Specifically, patients treated with tivozanib (n = 175) achieved an investigator-assessed, 36-month PFS rate of 12.3%, compared with 2.4% for patients treated with sorafenib (n = 175). The 48-month PFS rate was 7.6% for patients treated with tivozanib vs 0% for those given sorafenib.
“A clinically relevant proportion of patients were alive and progression free at 3 and 4 years after initiating tivozanib therapy compared with sorafenib, and this difference was consistent across all clinical and demographic subgroups evaluated,” lead study author Michael B. Atkins, MD, of Georgetown Lombardi Comprehensive Cancer Center, and colleagues, wrote in the poster presentation.
In March 2021, the FDA approved tivozanib for patients with relapsed/refractory advanced RCC following 2 or more prior systemic therapies.2 The regulatory decision was based on previously reported findings from the TIVO-3 trial.
At the 2022 International Kidney Cancer Symposium, investigators presented an exploratory analysis of investigator-assessed PFS and overall survival (OS) for the intent-to-treat population and prespecified subgroups.
TIVO-3 enrolled patients with advanced clear-cell metastatic RCC who progressed on 2 or 3 prior systemic therapies, including at least 1 VEGF TKI. Patients were stratified based on the prior regimen they were treated with and their IMDC prognostic score.
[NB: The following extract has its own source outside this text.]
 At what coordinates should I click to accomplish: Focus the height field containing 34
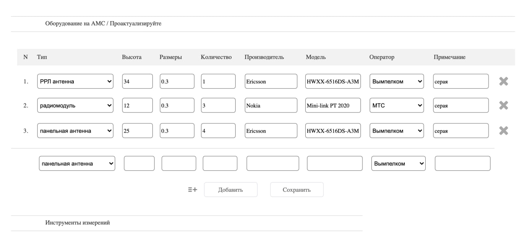click(137, 81)
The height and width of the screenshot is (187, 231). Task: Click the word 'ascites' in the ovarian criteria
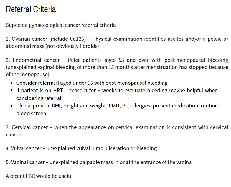tap(175, 39)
They were randomly assigned 1:1 to receive 1.34 mg of oral tivozanib once daily for 3 weeks on, 1 week off per cycle or 400 mg of oral sorafenib twice daily continuously in a 4-week cycle.
Baseline characteristics between patients treated with tivozanib and those treated with sorafenib were similar, including IMDC risk, prior treatment, prior lines of treatment, age, sex, and geographic region.
Additional data showed that subgroups with at least a 15% increase in investigator-assessed PFS rate at 3 years included IMDC favorable risk (17.1% and 0% for tivozanib and sorafenib, respectively), female (17.5% and not evaluable [NE]), ECOG performance status of 0 (16.0% and 3.2%), at least 65 years of age (15.3% and NE), and geographic region of North America (16.5% and NE).
Moreover, the mature OS data revealed a nonsignificant trend favoring tivozanib continued to emerge with longer follow up data (HR, 0.89; 95% CI, 0.70-1.14).
“The rates of investigator-assessed, long-term PFS were higher with tivozanib compared with sorafenib at every time point evaluated. The odds of experiencing long-term PFS at 36 months with tivozanib were over 5 times higher than with sorafenib,” Atkins concluded.